━━━ DATA EXTRACT

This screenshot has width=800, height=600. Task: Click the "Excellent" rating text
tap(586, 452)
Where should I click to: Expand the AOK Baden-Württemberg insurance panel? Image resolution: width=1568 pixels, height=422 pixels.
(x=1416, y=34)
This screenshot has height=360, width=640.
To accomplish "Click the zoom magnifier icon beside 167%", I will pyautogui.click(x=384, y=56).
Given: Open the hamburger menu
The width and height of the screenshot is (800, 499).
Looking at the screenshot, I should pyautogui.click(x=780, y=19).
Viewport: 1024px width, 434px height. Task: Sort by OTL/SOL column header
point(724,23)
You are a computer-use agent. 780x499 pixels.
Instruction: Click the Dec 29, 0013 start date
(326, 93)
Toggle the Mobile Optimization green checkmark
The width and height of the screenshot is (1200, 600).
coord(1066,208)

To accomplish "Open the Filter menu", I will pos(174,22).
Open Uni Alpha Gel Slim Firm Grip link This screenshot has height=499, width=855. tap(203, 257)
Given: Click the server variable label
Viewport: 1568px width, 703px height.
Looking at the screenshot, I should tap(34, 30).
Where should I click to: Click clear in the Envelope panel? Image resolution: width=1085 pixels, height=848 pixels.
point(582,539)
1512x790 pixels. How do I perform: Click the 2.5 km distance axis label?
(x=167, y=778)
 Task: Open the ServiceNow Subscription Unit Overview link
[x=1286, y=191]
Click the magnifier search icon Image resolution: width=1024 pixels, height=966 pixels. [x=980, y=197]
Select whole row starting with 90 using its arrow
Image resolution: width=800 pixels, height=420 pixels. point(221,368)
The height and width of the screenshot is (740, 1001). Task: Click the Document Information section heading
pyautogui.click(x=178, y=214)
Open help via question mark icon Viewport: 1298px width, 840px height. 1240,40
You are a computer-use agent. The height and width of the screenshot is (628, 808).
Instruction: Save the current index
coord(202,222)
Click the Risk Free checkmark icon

━━━━━━

▸ EXERCISE DIRECTIONS
Determine how many lines in the data above include the word "magnifier", and state that number only.

▸ TASK OUTPUT
2